Wujud absolut sesungguhnya Allah. Segala sesuatu selain-Nya
hanyalah bayangan yang Dia ciptakan. Kenyataan ini dijelaskan oleh ulama besar
Islam Imam Rabbani sebagaimana berikut:
Allah 'Materi pembentuk
wujud-wujud yang Dia ciptakan ini hanyalah ketiadaan'. Dia menciptakan segalanya
di dunia indra dan khayalan. Keberadaan alam semesta adalah di dunia indra dan
khayalan, dan ia bukanlah materi. Pada kenyataannya, tiada sesuatu pun di alam
luar kecuali Wujud Yang Maha Suci, (Dialah Allah) (Imam Rabbani Hz. Mektuplari
(Letters of Rabbani), Vol.II, 357. Letter, p.163)
Di semua empat penjuru
jagat raya yang terbentuk oleh beragam penampakan adalah Wujud Allah sebagai
wujud nyata satu-satunya. Karenanya, wujud paling dekat kepada manusia adalah
Allah. Fakta ini dijelaskan dalam Alqur'an dengan ayat, Dan sesungguhnya Kami
telah menciptakan manusia dan mengetahui apa yang dibisikkan oleh hatinya, dan
Kami lebih dekat kepadanya dari pada urat lehernya (Surah Qaf: 16)
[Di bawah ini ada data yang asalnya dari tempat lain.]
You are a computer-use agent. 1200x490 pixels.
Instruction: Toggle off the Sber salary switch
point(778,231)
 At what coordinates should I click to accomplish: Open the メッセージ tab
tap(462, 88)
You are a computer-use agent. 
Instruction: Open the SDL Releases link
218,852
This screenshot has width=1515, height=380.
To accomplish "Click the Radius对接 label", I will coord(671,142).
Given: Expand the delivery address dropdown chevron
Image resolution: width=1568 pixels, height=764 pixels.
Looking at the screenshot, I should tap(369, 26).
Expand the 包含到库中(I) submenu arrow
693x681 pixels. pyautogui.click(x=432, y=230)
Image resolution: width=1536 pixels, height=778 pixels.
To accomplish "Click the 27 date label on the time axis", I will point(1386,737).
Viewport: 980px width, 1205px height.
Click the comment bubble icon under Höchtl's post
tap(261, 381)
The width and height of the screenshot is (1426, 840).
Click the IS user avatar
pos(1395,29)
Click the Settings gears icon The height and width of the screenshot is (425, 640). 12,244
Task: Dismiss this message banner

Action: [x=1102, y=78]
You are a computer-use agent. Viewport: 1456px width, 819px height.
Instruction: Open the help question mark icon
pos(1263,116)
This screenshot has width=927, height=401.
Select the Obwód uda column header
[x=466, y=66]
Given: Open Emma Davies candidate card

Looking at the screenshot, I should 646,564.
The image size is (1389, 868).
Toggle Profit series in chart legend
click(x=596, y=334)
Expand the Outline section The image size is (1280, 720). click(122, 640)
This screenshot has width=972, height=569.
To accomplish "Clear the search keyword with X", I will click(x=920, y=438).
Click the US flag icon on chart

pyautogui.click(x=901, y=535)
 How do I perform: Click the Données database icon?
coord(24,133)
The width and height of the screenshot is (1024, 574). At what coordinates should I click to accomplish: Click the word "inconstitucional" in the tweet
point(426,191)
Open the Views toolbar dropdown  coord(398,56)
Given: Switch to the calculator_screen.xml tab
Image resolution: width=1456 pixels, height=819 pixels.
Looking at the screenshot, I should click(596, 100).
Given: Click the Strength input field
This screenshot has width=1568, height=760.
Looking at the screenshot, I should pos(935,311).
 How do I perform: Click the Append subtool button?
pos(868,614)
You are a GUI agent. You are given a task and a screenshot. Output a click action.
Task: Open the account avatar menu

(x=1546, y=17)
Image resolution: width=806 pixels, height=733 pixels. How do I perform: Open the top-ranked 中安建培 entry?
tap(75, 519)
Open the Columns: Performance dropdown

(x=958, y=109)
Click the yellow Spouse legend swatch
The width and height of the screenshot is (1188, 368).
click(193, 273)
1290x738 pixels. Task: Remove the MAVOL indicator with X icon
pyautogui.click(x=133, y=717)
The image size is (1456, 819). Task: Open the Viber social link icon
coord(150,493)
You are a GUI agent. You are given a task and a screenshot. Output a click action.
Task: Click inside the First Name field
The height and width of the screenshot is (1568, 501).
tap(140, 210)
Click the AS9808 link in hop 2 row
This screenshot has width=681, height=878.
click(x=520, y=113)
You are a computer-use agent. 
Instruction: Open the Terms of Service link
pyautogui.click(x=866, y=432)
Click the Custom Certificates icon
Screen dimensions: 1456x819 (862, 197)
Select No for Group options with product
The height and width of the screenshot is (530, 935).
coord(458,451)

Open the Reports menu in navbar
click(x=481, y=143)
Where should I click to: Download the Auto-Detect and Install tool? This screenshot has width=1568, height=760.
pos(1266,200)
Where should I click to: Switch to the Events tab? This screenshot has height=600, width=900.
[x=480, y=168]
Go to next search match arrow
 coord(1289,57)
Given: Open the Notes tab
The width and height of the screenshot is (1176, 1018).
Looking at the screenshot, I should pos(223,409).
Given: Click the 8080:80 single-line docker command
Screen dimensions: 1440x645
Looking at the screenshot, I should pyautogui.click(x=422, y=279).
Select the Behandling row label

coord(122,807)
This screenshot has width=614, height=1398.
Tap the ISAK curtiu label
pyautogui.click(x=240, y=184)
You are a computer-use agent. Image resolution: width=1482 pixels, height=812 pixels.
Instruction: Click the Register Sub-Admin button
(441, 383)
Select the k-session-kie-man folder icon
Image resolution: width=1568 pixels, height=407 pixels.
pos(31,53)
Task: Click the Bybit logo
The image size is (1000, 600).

Dimanapun kita berada, Allah bersama kita. Ketika anda membaca tulisan
ini, wujud terdekat dengan anda adalah Allah yang menciptakan segala sesuatu
yang anda lihat setiap saat.
Selama Allah menjadikan kita melihat gambar
dan merasakan apa yang ada di dunia ini, kita akan terus hidup di dunia ini.
Ketika ia menghentikan gambar dan cita rasa tentang dunia ini, lalu menampakkan
malaikat maut kepada kita dan memberikan penampakan tentang dimensi yang
berbeda, ini berarti kita telah meninggal dunia. Hari Kebangkitan, Penghisaban,
Surga, Neraka dan semua kehidupan abadi akan diciptakan dengan cara yang sama
untuk kita.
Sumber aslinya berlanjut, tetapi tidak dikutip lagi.